Have a question about this project? Sign up for a free GitHub account to open an issue and contact its maintainers and the community.

By clicking “Sign up for GitHub”, you agree to our terms of service and privacy statement. We’ll occasionally send you account related emails.

Already on GitHub? Sign in to your account

RFC: Leverage --incremental #1310

Open
yacinehmito opened this issue Dec 8, 2019 · 27 comments
Open

RFC: Leverage --incremental #1310

yacinehmito opened this issue Dec 8, 2019 · 27 comments

Comments

@yacinehmito
Copy link

yacinehmito commented Dec 8, 2019

This is a feature request.

Issue

Our team is working on a large codebase and we are currently having issues with the time our CI takes. We are looking at all the ways to make the build faster.
One of the bottlenecks is the time it takes to run the tests. We investigated and most of time taken to run unit tests is not to actually run the tests but to compile the TS files on-the-fly.

Expected behavior

The thing is that TS files have already been compiled as part of the build step. We would love for ts-jest to leverage this and rely on them.

One idea is to have ts-jest write the compiled files on disk and leverage the incremental option. As ts-jest attempts to recompile the code, tsc will see that most of the work was already done.

We understand this is a large undertaking and I am ready to help! From a quick glance I already identified ts-jest performs additional transformation to hoist jest.mock() and that could be a challenge.

Alternatives

We found none of the speed-up alternatives to be satisfying. They are:

  • Compile the test files ahead of time. It works great but we lose snapshots and it's a poor developer experience. Not a good fit.
  • Compile with babel instead of ts-jest. It's still slow, it doesn't support all of TypeScript features, the TDD experience is not as good and the code that is tested in not the one that actually runs in production. Not a good fit.

We would largely prefer to stick with ts-jest but performance improvements are really necessary for us. Again, I'm ready to work on it.

What do you think about this feature, and would you support a PR introducing it?

@ahnpnl
Copy link
Collaborator

ahnpnl commented Dec 8, 2019

Hi,

We are happy to get community's help in improving ts-jest. Right now we are lack of capacity to support all needs from the community. Therefore feel free to help us by your PRs, we really appreciate.

@yacinehmito
Copy link
Author

yacinehmito commented Dec 29, 2019

I attempted to work on this but currently ts-jest assumes that all compilation happens in memory and hands off caching to Jest. Leveraging --incremental goes against that.
It's an assumption that is relied on throughout the code so I couldn't refactor easily.

I'll try to do an incremental-only Jest transformer first and see how it behaves. After that we may consider introducing the feature to ts-jest but that will be a large undertaking.

@ahnpnl
Copy link
Collaborator

ahnpnl commented Dec 29, 2019

Have you checked ts-jest processing doc ? Does it help to bring up some ideas for your work ?

SOURCE MATERIAL:
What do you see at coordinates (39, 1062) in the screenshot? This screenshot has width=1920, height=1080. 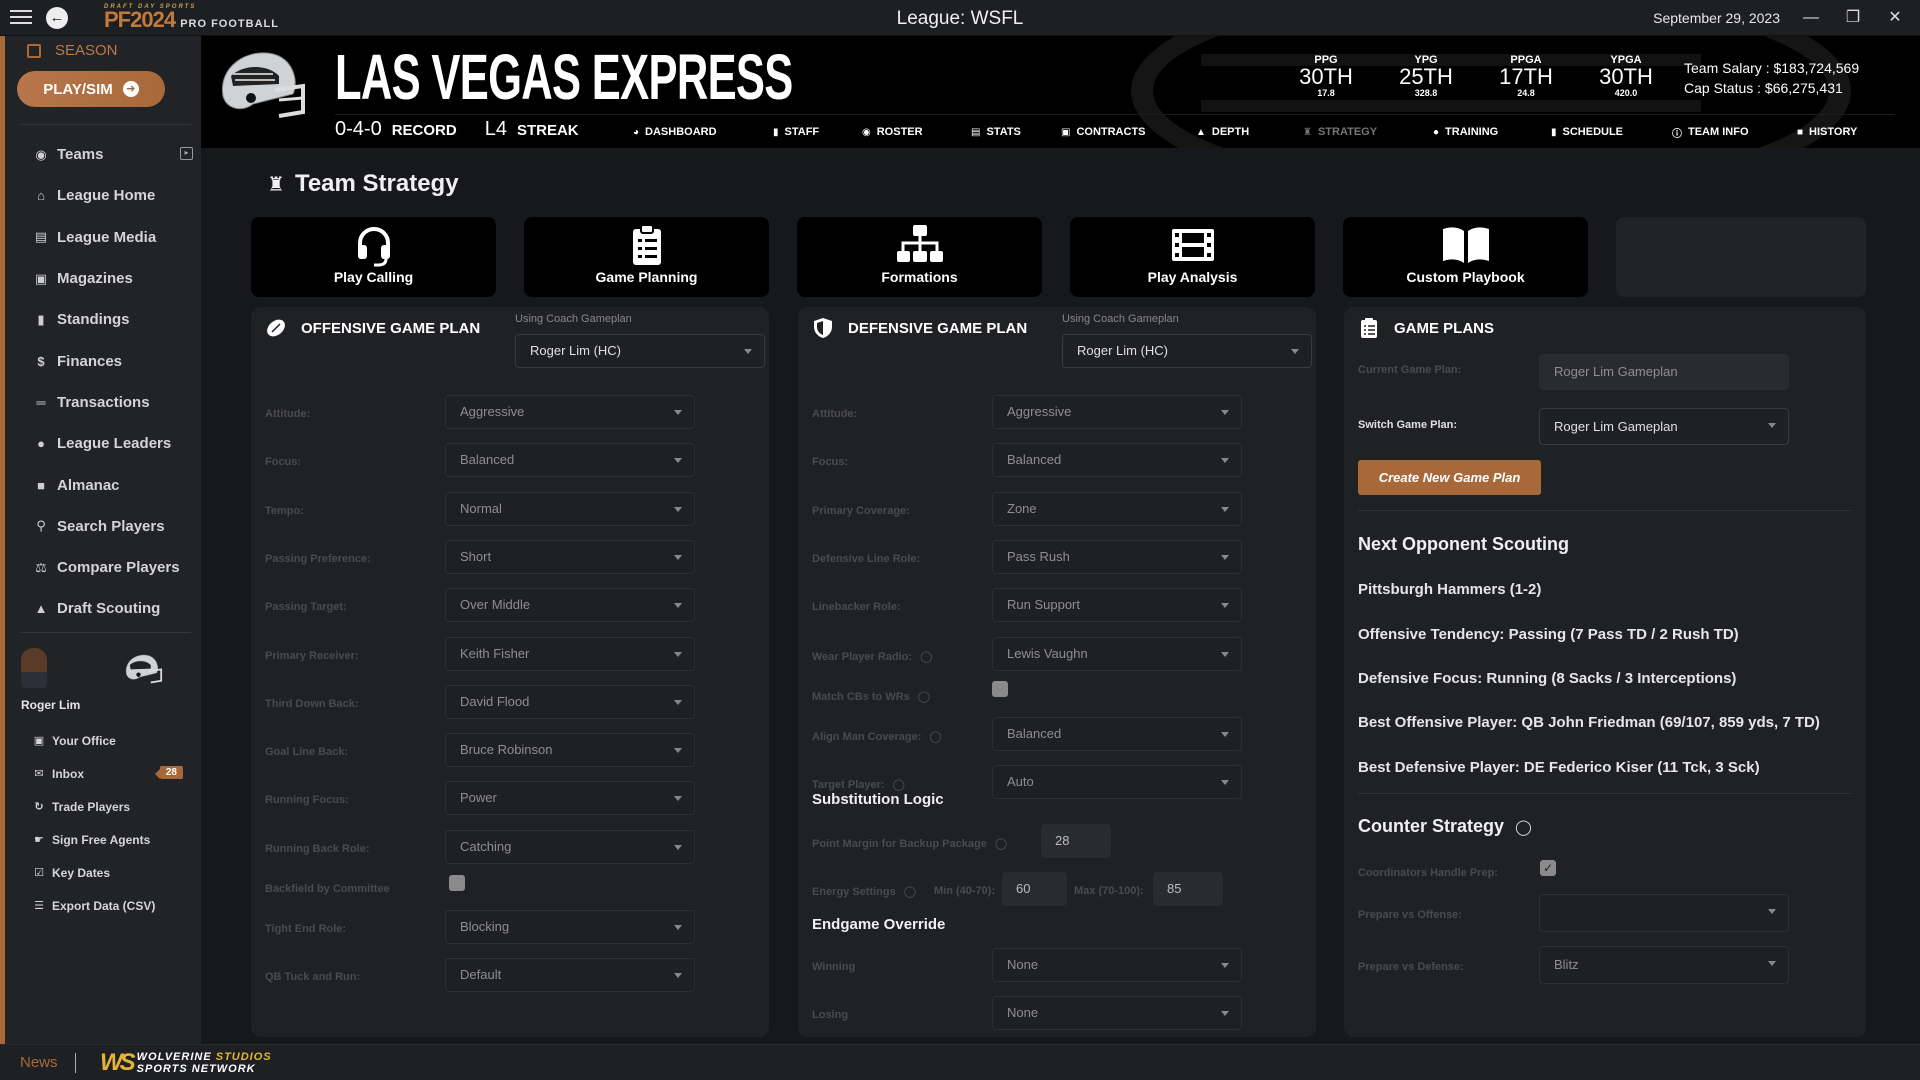 I see `news-link: News` at bounding box center [39, 1062].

TASKS TO COMPLETE:
• A. Rewrite the part of the ts-jest issue thread that opens with "yacinehmito commented Dec 29, 2019" and closes with "goes against that.", replacing "in memory" with "on disk".
• B. Extend the ts-jest issue thread beyond its final comment.

REPLIES:
• A.
yacinehmito commented Dec 29, 2019

I attempted to work on this but currently ts-jest assumes that all compilation happens on disk and hands off caching to Jest. Leveraging --incremental goes against that.

• B.
@yacinehmito
Copy link
Author

yacinehmito commented Jan 3, 2020

I did after you told me about this. Thank you for the info.

It confirms the level of coupling. I did a PoC of a runner with support for --incremental and it turned out to be a bit slower than ts-jest.
With ts-jest, what we lose in speed by not using --incremental, we gained thanks to its aggressive caching.

The issue is that it's this very caching that makes us stop using ts-jest. We have quite a large TypeScript project (almost 300k lines of code) and ts-jest completely chokes on it. Even with a v8 set at 4GB of RAM it blows up. The culprit is the in-memory cache. We are relying on our PoC instead.

The PoC is less smart than ts-jest and a bit more hacky: it's a runner combined with a transformer.
The runner first compiles the project on disk with --incremental. Because it's a runner it happens only once; there are no concurrent compilation.
Then the transformer, instead of compiling the TS files, will just read the compiled JS file from disk, so it's quite fast.

In the end we ended up with something that is just slightly slower than ts-jest but simpler to reason about and with no pressure on the RAM.


The biggest challenge for the introduction of incremental in ts-jest is the TypeScript transformer to hoist calls of jest.mock. If we implement it naïvely, we might end up with running test files that were already on disk because they didn't build as part of a jest run, hence not having the hoisted jest.mock calls.


Takeaway: I don't think I'll be working on that feature for now. Sorry.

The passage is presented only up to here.